*WHAT TO WORK ON:*
Whatever the records below hold, copy it all out exactly.

(Beginning of EXERCISE DATA)

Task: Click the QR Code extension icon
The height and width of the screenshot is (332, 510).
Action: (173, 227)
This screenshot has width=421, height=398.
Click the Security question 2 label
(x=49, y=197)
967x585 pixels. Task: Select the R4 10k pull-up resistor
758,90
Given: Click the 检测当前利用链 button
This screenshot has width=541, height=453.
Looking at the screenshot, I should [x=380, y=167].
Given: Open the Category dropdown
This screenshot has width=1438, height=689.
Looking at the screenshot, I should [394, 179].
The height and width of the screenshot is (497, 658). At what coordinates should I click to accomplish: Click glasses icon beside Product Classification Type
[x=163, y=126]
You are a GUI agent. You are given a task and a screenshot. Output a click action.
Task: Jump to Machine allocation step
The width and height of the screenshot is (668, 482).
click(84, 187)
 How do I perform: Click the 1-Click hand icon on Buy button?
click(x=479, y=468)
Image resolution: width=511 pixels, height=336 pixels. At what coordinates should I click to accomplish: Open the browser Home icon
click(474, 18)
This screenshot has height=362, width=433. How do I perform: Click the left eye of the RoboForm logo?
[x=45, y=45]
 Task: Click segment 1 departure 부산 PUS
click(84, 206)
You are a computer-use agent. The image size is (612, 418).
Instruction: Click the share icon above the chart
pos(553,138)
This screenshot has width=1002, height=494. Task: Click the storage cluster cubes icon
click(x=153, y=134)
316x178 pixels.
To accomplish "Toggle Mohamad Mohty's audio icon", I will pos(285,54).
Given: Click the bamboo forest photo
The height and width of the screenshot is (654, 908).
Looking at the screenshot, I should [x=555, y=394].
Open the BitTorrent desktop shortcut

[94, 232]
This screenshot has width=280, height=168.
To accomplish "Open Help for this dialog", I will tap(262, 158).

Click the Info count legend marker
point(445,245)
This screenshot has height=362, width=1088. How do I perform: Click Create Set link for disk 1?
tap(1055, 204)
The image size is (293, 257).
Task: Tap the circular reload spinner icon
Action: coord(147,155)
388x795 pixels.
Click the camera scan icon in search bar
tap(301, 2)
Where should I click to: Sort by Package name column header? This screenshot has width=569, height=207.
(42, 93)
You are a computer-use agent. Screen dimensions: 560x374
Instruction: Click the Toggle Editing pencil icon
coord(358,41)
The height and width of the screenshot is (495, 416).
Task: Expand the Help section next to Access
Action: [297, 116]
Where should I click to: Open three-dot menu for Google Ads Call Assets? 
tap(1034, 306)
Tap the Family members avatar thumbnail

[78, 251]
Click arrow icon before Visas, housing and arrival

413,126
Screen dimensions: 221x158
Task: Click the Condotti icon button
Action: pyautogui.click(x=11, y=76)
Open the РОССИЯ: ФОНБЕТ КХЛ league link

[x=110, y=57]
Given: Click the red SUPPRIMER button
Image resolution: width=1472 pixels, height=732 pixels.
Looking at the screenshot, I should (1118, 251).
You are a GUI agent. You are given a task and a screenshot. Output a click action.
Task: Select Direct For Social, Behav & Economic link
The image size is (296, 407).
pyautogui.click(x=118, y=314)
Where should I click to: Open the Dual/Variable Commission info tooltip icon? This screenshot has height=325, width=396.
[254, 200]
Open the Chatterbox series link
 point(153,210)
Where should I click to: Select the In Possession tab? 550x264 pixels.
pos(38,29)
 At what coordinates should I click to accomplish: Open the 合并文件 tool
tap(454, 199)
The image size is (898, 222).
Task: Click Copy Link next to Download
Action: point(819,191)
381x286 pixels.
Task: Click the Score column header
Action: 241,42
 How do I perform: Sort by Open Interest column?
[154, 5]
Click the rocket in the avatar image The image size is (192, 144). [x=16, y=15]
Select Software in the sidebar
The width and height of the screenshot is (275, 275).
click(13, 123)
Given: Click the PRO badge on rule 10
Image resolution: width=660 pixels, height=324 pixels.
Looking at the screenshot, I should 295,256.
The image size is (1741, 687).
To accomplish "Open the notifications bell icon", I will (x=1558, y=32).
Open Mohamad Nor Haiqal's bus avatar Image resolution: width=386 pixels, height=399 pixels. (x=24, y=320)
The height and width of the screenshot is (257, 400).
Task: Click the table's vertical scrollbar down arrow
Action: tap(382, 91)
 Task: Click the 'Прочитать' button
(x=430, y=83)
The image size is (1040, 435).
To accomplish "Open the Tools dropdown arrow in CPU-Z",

(End of EXERCISE DATA)

*FINISHED TASK:*
Task: Click the QR Code extension icon
The height and width of the screenshot is (332, 510).
Action: (173, 227)
This screenshot has width=421, height=398.
Click the Security question 2 label
(x=49, y=197)
967x585 pixels. Task: Select the R4 10k pull-up resistor
758,90
Given: Click the 检测当前利用链 button
This screenshot has width=541, height=453.
Looking at the screenshot, I should [x=380, y=167].
Given: Open the Category dropdown
This screenshot has width=1438, height=689.
Looking at the screenshot, I should [394, 179].
The height and width of the screenshot is (497, 658). At what coordinates should I click to accomplish: Click glasses icon beside Product Classification Type
[x=163, y=126]
You are a GUI agent. You are given a task and a screenshot. Output a click action.
Task: Jump to Machine allocation step
The width and height of the screenshot is (668, 482).
click(84, 187)
 How do I perform: Click the 1-Click hand icon on Buy button?
click(x=479, y=468)
Image resolution: width=511 pixels, height=336 pixels. At what coordinates should I click to accomplish: Open the browser Home icon
click(474, 18)
This screenshot has height=362, width=433. How do I perform: Click the left eye of the RoboForm logo?
[x=45, y=45]
 Task: Click segment 1 departure 부산 PUS
click(84, 206)
You are a computer-use agent. The image size is (612, 418).
Instruction: Click the share icon above the chart
pos(553,138)
This screenshot has width=1002, height=494. Task: Click the storage cluster cubes icon
click(x=153, y=134)
316x178 pixels.
To accomplish "Toggle Mohamad Mohty's audio icon", I will pos(285,54).
Given: Click the bamboo forest photo
The height and width of the screenshot is (654, 908).
Looking at the screenshot, I should [x=555, y=394].
Open the BitTorrent desktop shortcut

[94, 232]
This screenshot has width=280, height=168.
To accomplish "Open Help for this dialog", I will tap(262, 158).

Click the Info count legend marker
point(445,245)
This screenshot has height=362, width=1088. How do I perform: Click Create Set link for disk 1?
tap(1055, 204)
The image size is (293, 257).
Task: Tap the circular reload spinner icon
Action: coord(147,155)
388x795 pixels.
Click the camera scan icon in search bar
tap(301, 2)
Where should I click to: Sort by Package name column header? This screenshot has width=569, height=207.
(42, 93)
You are a computer-use agent. Screen dimensions: 560x374
Instruction: Click the Toggle Editing pencil icon
coord(358,41)
The height and width of the screenshot is (495, 416).
Task: Expand the Help section next to Access
Action: [297, 116]
Where should I click to: Open three-dot menu for Google Ads Call Assets? 
tap(1034, 306)
Tap the Family members avatar thumbnail

[78, 251]
Click arrow icon before Visas, housing and arrival

413,126
Screen dimensions: 221x158
Task: Click the Condotti icon button
Action: pyautogui.click(x=11, y=76)
Open the РОССИЯ: ФОНБЕТ КХЛ league link

[x=110, y=57]
Given: Click the red SUPPRIMER button
Image resolution: width=1472 pixels, height=732 pixels.
Looking at the screenshot, I should (1118, 251).
You are a GUI agent. You are given a task and a screenshot. Output a click action.
Task: Select Direct For Social, Behav & Economic link
The image size is (296, 407).
pyautogui.click(x=118, y=314)
Where should I click to: Open the Dual/Variable Commission info tooltip icon? This screenshot has height=325, width=396.
[254, 200]
Open the Chatterbox series link
 point(153,210)
Where should I click to: Select the In Possession tab? 550x264 pixels.
pos(38,29)
 At what coordinates should I click to accomplish: Open the 合并文件 tool
tap(454, 199)
The image size is (898, 222).
Task: Click Copy Link next to Download
Action: point(819,191)
381x286 pixels.
Task: Click the Score column header
Action: 241,42
 How do I perform: Sort by Open Interest column?
[154, 5]
Click the rocket in the avatar image The image size is (192, 144). [x=16, y=15]
Select Software in the sidebar
The width and height of the screenshot is (275, 275).
click(13, 123)
Given: Click the PRO badge on rule 10
Image resolution: width=660 pixels, height=324 pixels.
Looking at the screenshot, I should 295,256.
The image size is (1741, 687).
To accomplish "Open the notifications bell icon", I will (x=1558, y=32).
Open Mohamad Nor Haiqal's bus avatar Image resolution: width=386 pixels, height=399 pixels. (x=24, y=320)
The height and width of the screenshot is (257, 400).
Task: Click the table's vertical scrollbar down arrow
Action: tap(382, 91)
 Task: Click the 'Прочитать' button
(x=430, y=83)
The image size is (1040, 435).
To accomplish "Open the Tools dropdown arrow in CPU-Z",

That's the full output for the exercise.